Stop me if I'm wrong, but doesn't every trade deadline season proceed in more or less the same way? There's always the rumblings, early on, that this year is somehow different from every other. Which it isn't. Then there's some wild speculation about some guys who obviously aren't going anywhere written just because we kind of expect such behavior from baseball writers. A few incredibly unexciting middle relief and prospect-for-prospect deals go down. Then, without fail, the articles about how nobody interesting will get traded start. Then the next day guys start moving.
It is funny that after weeks of speculation about Alfonso Soriano a Carlos Lee deal takes place with little to no preface. The Brewers sure didn't get very much for El Caballo, which must be supremely disheartening to the Nationals brass. Rent-a-player or not, Lee will make a big difference in the Metroplex for the Rangers and I'm surprised that not a single high-profile prospect type went Milwaukee's way in this trade. What happened to those DVD guys I have heard so much about? Did the Brewers decide to wait for the Blu-Ray format?

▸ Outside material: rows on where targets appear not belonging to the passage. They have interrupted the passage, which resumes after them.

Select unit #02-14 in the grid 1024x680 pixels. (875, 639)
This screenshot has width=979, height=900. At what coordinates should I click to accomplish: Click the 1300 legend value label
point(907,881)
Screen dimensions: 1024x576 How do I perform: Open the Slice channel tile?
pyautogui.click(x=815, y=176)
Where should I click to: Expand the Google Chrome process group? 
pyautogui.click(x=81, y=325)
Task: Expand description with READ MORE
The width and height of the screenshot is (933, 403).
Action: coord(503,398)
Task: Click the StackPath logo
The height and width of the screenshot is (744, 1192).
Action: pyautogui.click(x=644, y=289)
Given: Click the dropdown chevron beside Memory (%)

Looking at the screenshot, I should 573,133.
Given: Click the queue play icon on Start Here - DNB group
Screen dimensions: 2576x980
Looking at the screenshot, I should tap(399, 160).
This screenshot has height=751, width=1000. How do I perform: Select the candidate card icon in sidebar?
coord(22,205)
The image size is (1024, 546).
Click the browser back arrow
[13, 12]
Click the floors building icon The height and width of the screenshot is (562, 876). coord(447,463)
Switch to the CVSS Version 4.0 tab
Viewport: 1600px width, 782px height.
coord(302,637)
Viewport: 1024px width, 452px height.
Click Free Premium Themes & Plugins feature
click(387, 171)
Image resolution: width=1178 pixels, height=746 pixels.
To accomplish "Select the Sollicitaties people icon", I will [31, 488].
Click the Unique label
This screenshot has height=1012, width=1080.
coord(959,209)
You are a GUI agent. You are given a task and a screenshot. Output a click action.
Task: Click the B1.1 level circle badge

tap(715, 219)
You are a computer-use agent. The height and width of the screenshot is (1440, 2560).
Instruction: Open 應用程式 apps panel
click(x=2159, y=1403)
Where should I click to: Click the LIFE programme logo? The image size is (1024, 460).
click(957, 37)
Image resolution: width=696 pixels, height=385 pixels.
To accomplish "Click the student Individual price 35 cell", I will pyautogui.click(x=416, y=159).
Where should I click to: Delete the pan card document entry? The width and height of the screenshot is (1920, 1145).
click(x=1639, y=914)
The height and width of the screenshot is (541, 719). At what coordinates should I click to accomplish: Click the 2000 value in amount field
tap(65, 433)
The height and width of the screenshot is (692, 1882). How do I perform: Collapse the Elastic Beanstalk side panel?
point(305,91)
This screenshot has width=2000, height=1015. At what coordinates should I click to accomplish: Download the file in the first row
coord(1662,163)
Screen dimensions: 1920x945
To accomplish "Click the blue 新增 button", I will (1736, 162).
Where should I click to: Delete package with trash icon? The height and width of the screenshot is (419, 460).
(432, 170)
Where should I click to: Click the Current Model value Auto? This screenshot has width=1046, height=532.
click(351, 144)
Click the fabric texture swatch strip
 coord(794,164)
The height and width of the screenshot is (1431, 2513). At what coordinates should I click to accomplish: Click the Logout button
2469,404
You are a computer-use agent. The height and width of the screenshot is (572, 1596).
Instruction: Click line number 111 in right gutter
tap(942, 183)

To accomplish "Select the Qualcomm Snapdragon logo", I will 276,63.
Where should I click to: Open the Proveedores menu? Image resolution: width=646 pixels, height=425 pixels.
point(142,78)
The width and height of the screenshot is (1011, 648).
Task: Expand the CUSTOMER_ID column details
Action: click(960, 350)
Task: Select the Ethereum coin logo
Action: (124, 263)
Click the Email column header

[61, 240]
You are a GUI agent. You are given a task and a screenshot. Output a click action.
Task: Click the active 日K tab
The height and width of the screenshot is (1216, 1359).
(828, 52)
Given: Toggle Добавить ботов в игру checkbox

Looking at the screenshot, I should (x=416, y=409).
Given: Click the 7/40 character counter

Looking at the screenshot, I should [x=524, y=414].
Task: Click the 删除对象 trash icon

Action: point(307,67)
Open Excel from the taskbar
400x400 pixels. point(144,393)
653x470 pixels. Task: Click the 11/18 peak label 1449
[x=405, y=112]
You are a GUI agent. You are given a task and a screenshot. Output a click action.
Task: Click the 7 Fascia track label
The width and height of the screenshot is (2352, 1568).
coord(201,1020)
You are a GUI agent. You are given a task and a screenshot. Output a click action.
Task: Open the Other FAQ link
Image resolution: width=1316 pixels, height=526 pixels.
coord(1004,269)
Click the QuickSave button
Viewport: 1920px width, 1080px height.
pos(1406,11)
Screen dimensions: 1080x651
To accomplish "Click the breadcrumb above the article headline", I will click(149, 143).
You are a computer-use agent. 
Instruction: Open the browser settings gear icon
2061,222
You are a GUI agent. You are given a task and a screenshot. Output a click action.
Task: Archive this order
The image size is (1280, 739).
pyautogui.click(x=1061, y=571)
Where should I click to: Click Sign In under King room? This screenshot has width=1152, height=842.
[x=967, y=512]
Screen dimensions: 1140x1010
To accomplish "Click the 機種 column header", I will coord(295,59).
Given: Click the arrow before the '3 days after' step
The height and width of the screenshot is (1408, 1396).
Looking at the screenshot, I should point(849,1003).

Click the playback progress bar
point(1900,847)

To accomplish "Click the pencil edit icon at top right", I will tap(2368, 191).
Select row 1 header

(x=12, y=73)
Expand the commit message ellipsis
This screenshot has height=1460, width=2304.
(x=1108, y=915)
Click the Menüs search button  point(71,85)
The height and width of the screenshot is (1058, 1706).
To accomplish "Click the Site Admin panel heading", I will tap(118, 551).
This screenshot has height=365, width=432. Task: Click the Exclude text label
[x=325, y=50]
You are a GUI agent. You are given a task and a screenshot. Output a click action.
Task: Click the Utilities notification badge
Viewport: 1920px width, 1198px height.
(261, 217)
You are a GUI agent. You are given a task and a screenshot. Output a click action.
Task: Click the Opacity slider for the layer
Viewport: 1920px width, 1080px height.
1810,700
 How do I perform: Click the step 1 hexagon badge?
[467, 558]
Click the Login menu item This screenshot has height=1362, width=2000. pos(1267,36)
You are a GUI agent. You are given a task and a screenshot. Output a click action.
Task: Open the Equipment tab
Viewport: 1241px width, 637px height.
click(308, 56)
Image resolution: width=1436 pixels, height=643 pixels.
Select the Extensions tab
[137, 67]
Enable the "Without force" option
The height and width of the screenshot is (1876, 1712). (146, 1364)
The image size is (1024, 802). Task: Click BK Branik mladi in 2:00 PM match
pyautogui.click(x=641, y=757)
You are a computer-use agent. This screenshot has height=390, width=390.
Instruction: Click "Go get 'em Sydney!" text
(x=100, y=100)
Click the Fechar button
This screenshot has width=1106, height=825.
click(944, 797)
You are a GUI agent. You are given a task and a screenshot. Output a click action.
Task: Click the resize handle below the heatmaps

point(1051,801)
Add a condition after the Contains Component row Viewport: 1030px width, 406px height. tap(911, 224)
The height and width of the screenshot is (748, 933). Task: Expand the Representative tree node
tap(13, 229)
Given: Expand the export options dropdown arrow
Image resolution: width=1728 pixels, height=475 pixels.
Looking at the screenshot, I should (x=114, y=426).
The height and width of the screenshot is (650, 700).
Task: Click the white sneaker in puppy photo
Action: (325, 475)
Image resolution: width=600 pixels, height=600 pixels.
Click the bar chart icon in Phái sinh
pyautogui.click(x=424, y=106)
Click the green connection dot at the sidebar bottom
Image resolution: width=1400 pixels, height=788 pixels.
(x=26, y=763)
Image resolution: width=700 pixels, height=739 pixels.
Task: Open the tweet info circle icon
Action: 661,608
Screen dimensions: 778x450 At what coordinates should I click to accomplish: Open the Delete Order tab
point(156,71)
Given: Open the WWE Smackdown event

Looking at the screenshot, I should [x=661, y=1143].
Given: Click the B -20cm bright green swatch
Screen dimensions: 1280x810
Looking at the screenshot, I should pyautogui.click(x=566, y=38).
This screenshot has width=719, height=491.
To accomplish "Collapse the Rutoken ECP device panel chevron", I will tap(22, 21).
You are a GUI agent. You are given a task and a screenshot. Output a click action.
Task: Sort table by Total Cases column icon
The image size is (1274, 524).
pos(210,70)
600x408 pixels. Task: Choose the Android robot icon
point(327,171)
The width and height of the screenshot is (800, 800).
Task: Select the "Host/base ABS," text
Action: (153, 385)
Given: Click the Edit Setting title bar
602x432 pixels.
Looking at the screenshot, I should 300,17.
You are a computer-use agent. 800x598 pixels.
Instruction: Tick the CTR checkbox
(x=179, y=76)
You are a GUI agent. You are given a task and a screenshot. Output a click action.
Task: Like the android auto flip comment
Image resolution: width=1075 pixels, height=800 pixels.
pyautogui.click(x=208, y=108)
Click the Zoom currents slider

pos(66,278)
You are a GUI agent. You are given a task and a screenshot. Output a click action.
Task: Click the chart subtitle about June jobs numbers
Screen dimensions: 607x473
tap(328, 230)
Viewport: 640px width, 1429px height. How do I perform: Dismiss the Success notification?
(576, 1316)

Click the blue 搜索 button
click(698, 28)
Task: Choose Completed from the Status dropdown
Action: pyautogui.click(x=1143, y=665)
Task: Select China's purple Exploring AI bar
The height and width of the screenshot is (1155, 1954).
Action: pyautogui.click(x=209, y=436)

So if the Brewers are sellers, that means they're not in the market for the apparently available Greg Maddux, right? So where will he go? It seems to be that absent the family connection in Milwaukee the teams near his home in Vegas all eliminate themselves somehow. The Diamondbacks are not going to deal any of their young dudes. The Dodgers have played their way out of it these last few weeks, and I suspect Ned Colletti is smart enough to see as many have that Maddux is on his last legs. The Angels don't need pitching. San Diego maybe? What have they got that the Cubs would want? As a Rockies fan I have no problem with the other teams in the division giving away bits of their future for incremental advance this season. The closer we get to zero hour, the more this trade deadline looks a lot like all of the other ones -- the real winners are the teams that just give the whole thing a pass.